EXERCISE PASSAGE:

I have begun some preliminary work (honestly, mostly done - it went way faster than I expected) regarding classification of algos.

What I mean by this is taking a current snapshot of the board (looking at one side, or algo) and attempting to identify what sort of strategy it is using. The obvious hiccup is that for a ML approach you’d typically have labels to tell it what is right/wrong. But, if you had this you wouldn’t need the ML… So I chose to use unsupervised learning to identify strategies. Essentially, I made it a k-means clustering problem.

Although I have just started this, it is pretty clear that it works pretty well. Lets just say that I have found a lot of maze algos…

My thought is this information can be used in a couple of different ways. First, I think it would be interesting to train different neural networks to counter only one specific strategy, and then choose the NN based on the cluster classification. My belief is this would help with choosing and sticking to a strategy problem I have been facing thus far, since the NN wouldn’t have to make that decision. A simpler use case would be to identify the strategies by watching games (which I plan on doing regardless) and hard code a counter-strategy.

INFORMATION SHOWN:
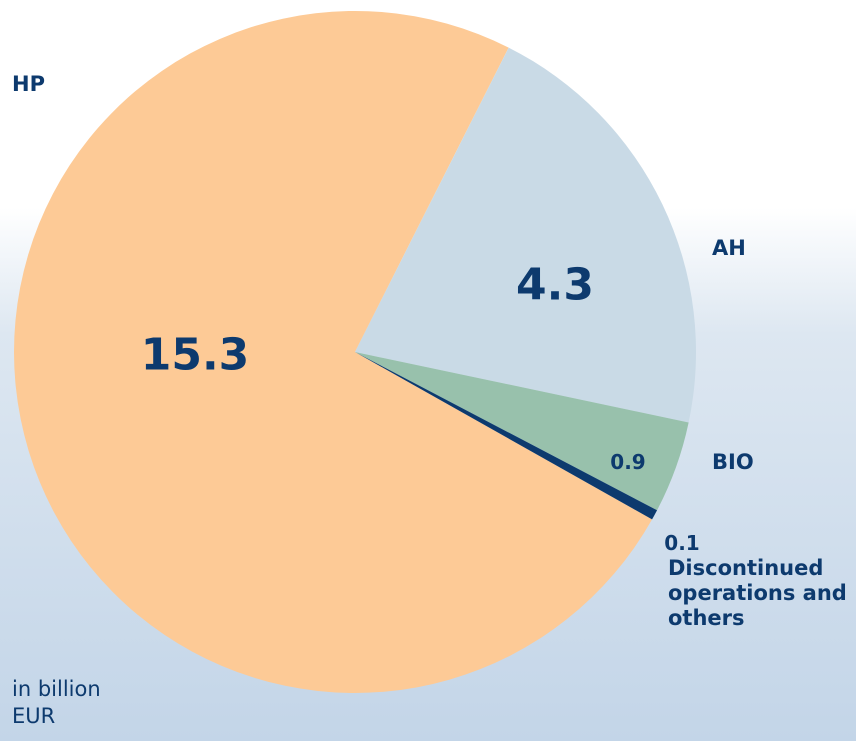 This screenshot has height=741, width=856. Describe the element at coordinates (758, 594) in the screenshot. I see `category-label: Discontinued operations and others` at that location.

JOB 1:
From the post about classifying algos, reproduce word for word the passage that begins at the words "Although I have" and stops after "code a counter-strategy.".
JOB 2:
Answer these questions from the post about classifying algos:
(a) What kind of clustering problem did the writer turn the task into?
(b) What kind of algo does the writer say they have found a lot of?
(c) In the simpler use case, how would the strategies be identified?
JOB 3:
Decide whether each statement agrees with the post about classifying algos, and back each yes or no with the words of the post that settle it:
(a) The preliminary work took longer than the writer expected.
(b) The writer used supervised learning with labels to identify strategies.
(c) The writer intends to watch games whether or not the clustering is used that way.
The lines that come after the post about classifying algos are separate material, unrelated to it.

RESULT 1:
Although I have just started this, it is pretty clear that it works pretty well. Lets just say that I have found a lot of maze algos…

My thought is this information can be used in a couple of different ways. First, I think it would be interesting to train different neural networks to counter only one specific strategy, and then choose the NN based on the cluster classification. My belief is this would help with choosing and sticking to a strategy problem I have been facing thus far, since the NN wouldn’t have to make that decision. A simpler use case would be to identify the strategies by watching games (which I plan on doing regardless) and hard code a counter-strategy.

RESULT 2:
(a) A k-means clustering problem.
(b) Maze algos.
(c) By watching games.

RESULT 3:
(a) No: "it went way faster than I expected"
(b) No: "So I chose to use unsupervised learning to identify strategies."
(c) Yes: "identify the strategies by watching games (which I plan on doing regardless)"